For years we have heard left-wing politicians and organizations claim that voter ID laws suppress votes, particularly of Black Americans, calling such laws “Jim Crow 2.0.”
Georgia has become ground zero for the debate over voter ID and other election integrity laws. Georgia passed several election reforms last year, including an ID requirement for absentee ballot requests similar to that which we currently have in North Carolina. The backlash from the left and their corporate allies was swift, including Major League Baseball pulling its all-star game out of Atlanta. More recently the U.S. Department of Justice filed an ill-advised lawsuit against Georgia, a suit that will almost assuredly end in a humiliating defeat for the Biden administration, given the recent Supreme Court decision on Arizona’s election integrity laws.
In addition, several prominent Georgia Democrats have recently changed their tune on voter ID:
There has also been a sudden surge in new support for voter ID. Stacey Abrams and Georgia senators Raphael Warnock and Jon Ossoff, for example, have suddenly become big supporters of voter ID despite repeatedly referring to the provisions of Georgia’s new election law, which imposes an ID requirement on absentee ballots, as “Jim Crow 2.0.” [links added]
I would like to think that their change of heart had to do with the research showing that “strict ID laws don’t stop voters” (page 18):
First, the fears that strict ID requirements would disenfranchise disadvantaged populations have not materialized.
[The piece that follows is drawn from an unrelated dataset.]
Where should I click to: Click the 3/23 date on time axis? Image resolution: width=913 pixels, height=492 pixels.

Using the largest individual-level dataset ever assembled to study voter participation, we do not find any negative effect on overall turnout and registration rates or on any group defined by race, age, gender, or party affiliation.
(The study also did not find a direct impact of voter ID laws on voting fraud but noted: “strict ID laws might affect both the actual number of fraud cases and the likelihood that they get detected and reported.” In other words, states without voter ID may not report cases of fraud because they don’t detect them, and states with voter ID may not report cases of fraud because they deter them.)
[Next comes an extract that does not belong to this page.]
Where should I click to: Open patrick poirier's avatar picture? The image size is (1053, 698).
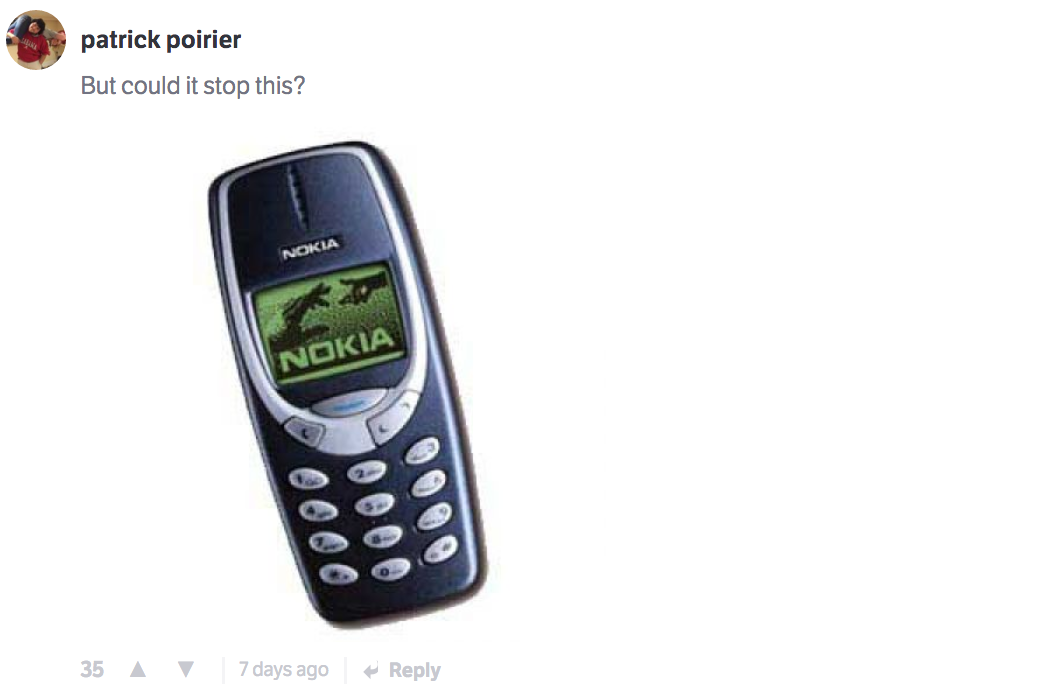(36, 40)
However, the more likely cause of their changed positions is that voter ID remains popular with Americans, despite years of progressive campaigns against them. A recent poll found that 75% of Americans think people should present a photo ID before voting.
There are three bills in the North Carolina General Assembly that would help address some of the problems we have seen in the 2020 and other recent elections. We should welcome debate on those so-called “Jim Crow 2.0” bills; perhaps a few more politicians will take a cue from Stacey Abrams and change their minds.